В центре Кишинева продолжает работать маленькая семейная галантерейная мастерская армянской семьи Дарбинян. Ей больше 40 лет
В центре Кишинева продолжает работать маленькая семейная галантерейная мастерская армянской семьи Дарбинян. Ей больше 40 лет
В Кишиневе остались считанные единицы ремонтных мастерских, которые продолжают работать с 70-х. Одна из них — галантерейная мастерская армянской семьи Дарбинян, которая находится в одноэтажном доме по адресу ул. Пушкина, 7.
Клиентов встречает вывеска, написанная вручную, узкий коридор ведёт в заваленную обувью, сумками и зонтами комнату. Вещей вокруг так много, что за столом не сразу замечаешь мастера.
Мне нужно подогнать кожаный ремешок от сумки. Из-за стола встаёт хозяин, он же единственный работник мастерской, энергичный мужчина в возрасте. Пока я показываю сумку, завязывается разговор.

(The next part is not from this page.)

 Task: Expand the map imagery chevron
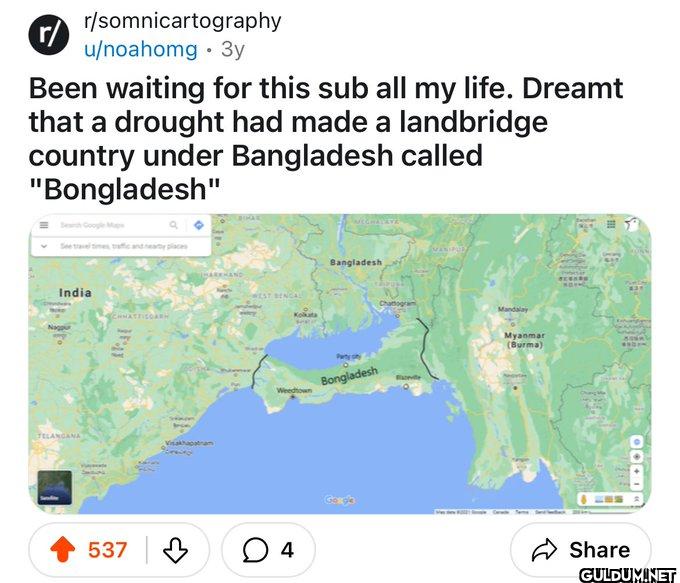pyautogui.click(x=637, y=499)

— У вас портрет Сталина на стене?
— Это от отца. Мой отец Хачик Дарбинян тут после войны остался охранять военнопленных немцев, был милиционером, служил, а когда Сталин умер, кавказцев отовсюду убрали, так отец стал сапожником. Сначала он работал в мастерской у жд вокзала, а с 79 года на ул. Пушкина: сначала у магазина Минводы, где был магазин «Пионер».
— А вас как зовут?
— Я Егия Дарбинян. С отцом работал с тех пор как он в центр переехал. Про нас тогда еще в газетах писали — семейная династия. А плакат с армянскими актёрами клиенты подарили, правда уже после смерти отца, он умер в 2000, 74 года ему было.
В мастерскую на ул. Пушкина, 7 приходят чинить зонты, сумки, чемоданы, обувь. До смерти отца в мастерской они работали парой, сегодня Егия работает один. По образованию Егия технолог обувного производства. Как обувщик он начинал работать на Телецентре в общежитии Зориле.

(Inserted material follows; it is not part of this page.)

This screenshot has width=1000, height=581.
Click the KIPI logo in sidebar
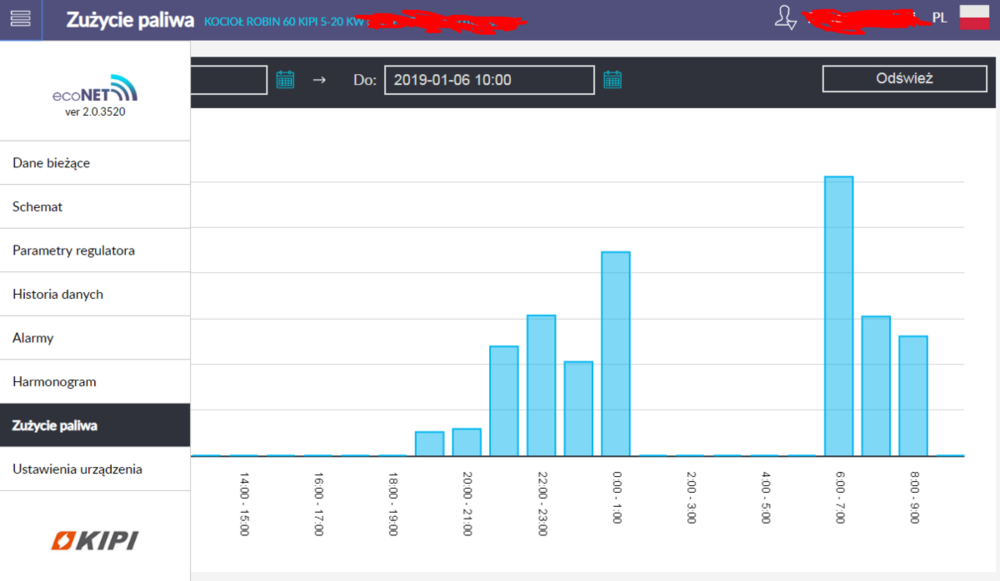point(95,541)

— Я работаю сам пока могу. Дети у меня в другие области пошли. Сын любит конструкциями заниматься, девочка рисует. Мастеровых людей нет. Продавать дом не собираюсь. Нас отсюда пытаются выселить, умные такие. Вредят. Застройку сделали сзади, их дом стал давать усадку, а трещины у меня пошли. О продаже всерьёз не думал. Если я ответственен за что-то, бросить я это не могу. Надо навести порядок, выкинуть все ненужное отсюда, а потом уже думать, кому отдать, как отдать. Тут приносят вещи на ремонт и не забирают годами, вот две пары лежат, бывает через год полтора приходят и забирают. Сейчас я предупреждаю оплата вперед.
— Сколько я за ремешок должна?
— Два лейчика давайте.
Благодарю, оставляю 10. Выхожу. Егия провожает словами, что 10 – это очень много и продолжает.
— Входную табличку мне художник сделал с Телецентра, а мусорку эту я озолотил, подъезжают ребята мусорщики «о чемоданы»!
На улицу Егия выходит с целофановым пакетом семечек.
— Это мои друзья, голуби, я же их кормлю, правда стену обгадили, но это ничего. А место детям оставлю, пусть они решают, что с ним делать. А пока я тут. Жаль работы стало мало, все выкидывают, никто сейчас не чинит.
На этом я ухожу в тот самый мир, где у вещей уже давно нет никакой ценности, где ремонтировать кажется сложнее, чем просто выбросить, где зонты никто не чинит, а вместо обувных мастерских популярностью пользуются химчистки для кроссовок.